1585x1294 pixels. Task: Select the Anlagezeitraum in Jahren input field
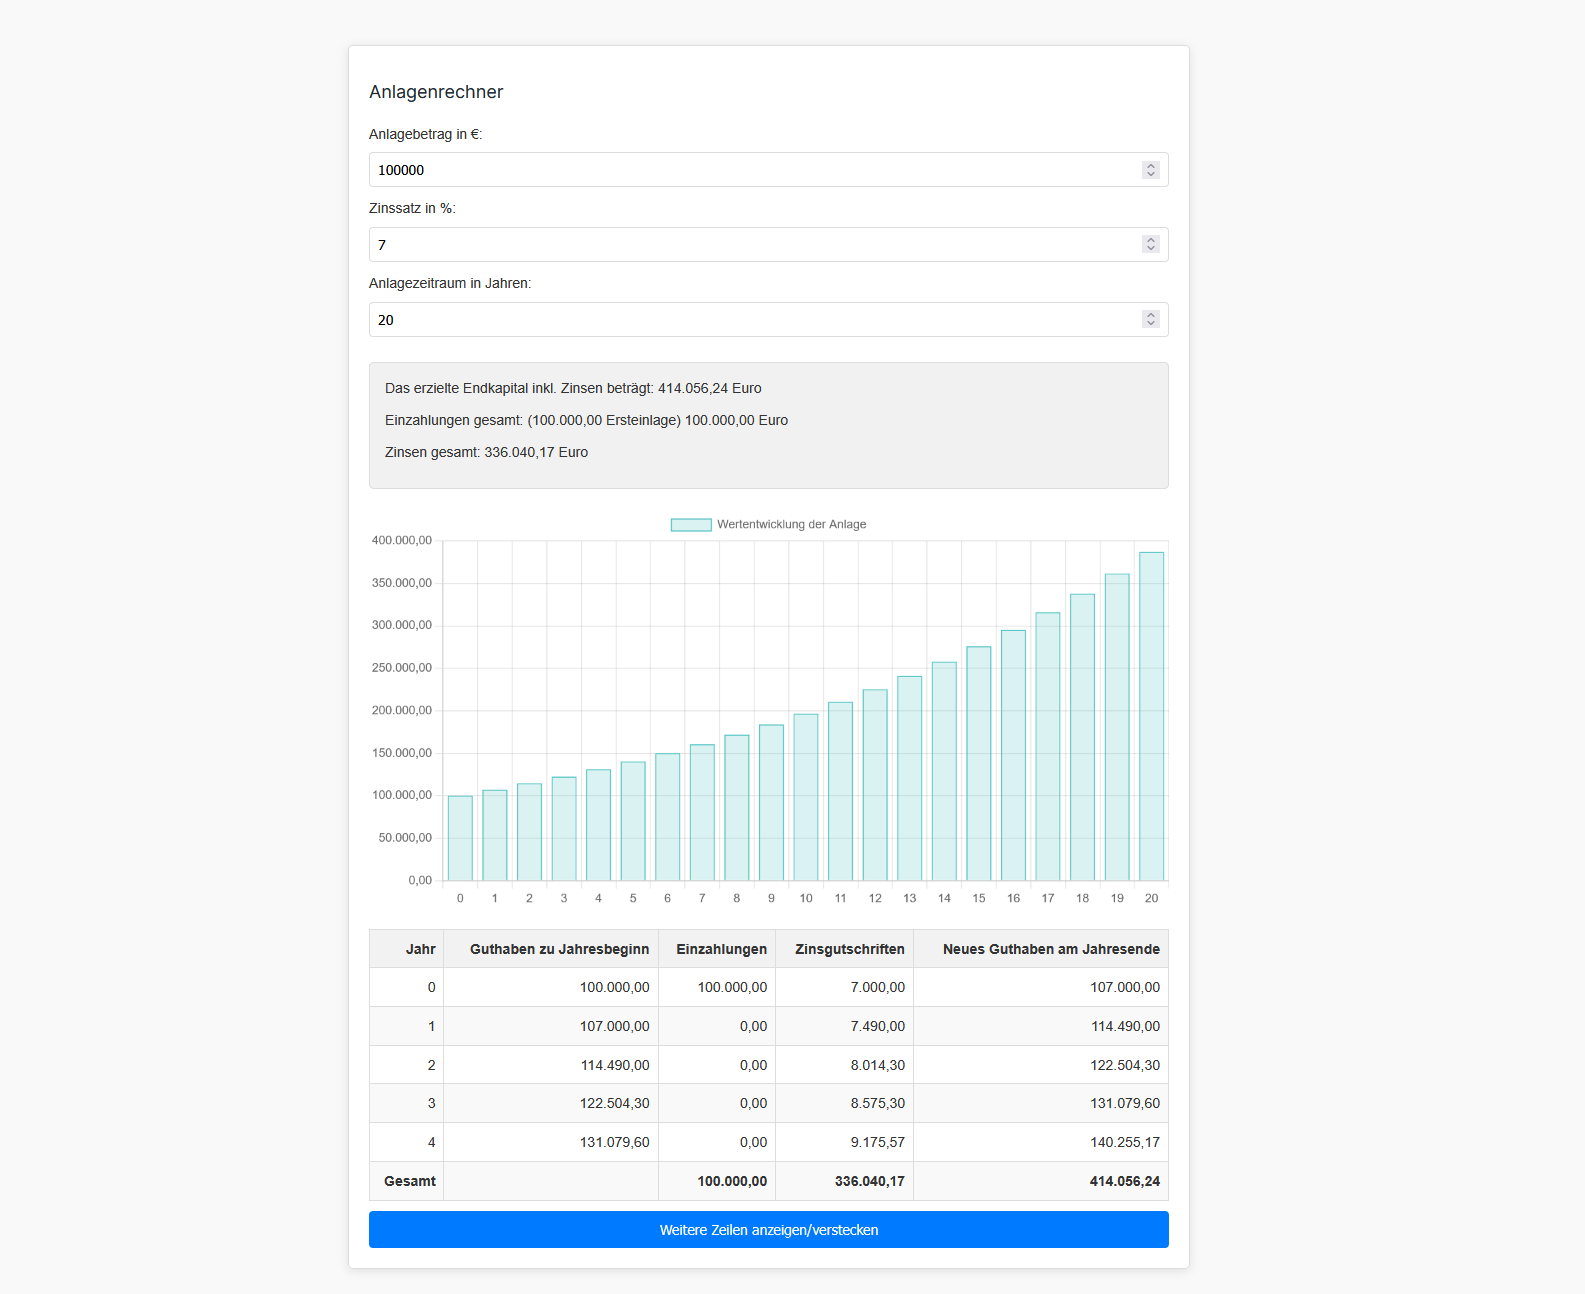[750, 320]
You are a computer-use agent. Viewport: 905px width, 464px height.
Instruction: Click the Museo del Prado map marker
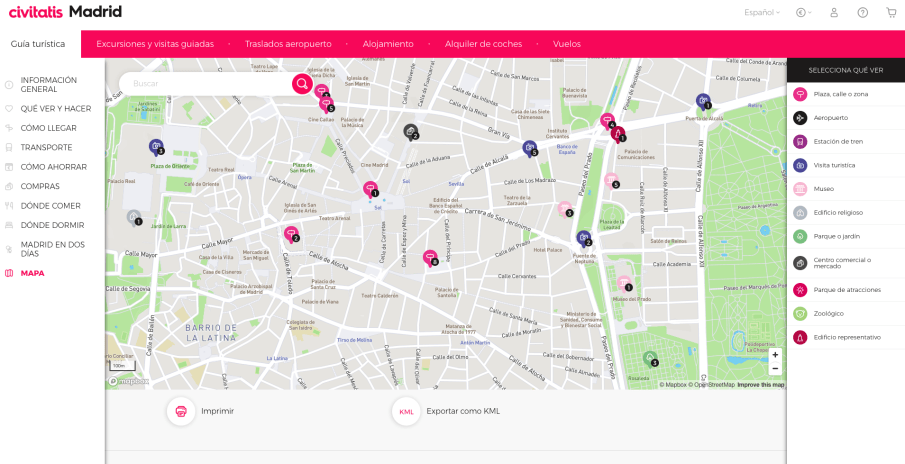point(624,282)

*Your instructions*
Can you output the records above as a two-column CSV with the columns text and answer, one row per record, putting each record's wording and its answer in one quoted field apiece with line breaks turned into spaces? Leave the pictures out.

*Solution to the problem*
text,answer
"1585x1294 pixels. Task: Select the Anlagezeitraum in Jahren input field","[750, 320]"
"You are a computer-use agent. Viewport: 905px width, 464px height. Instruction: Click the Museo del Prado map marker","point(624,282)"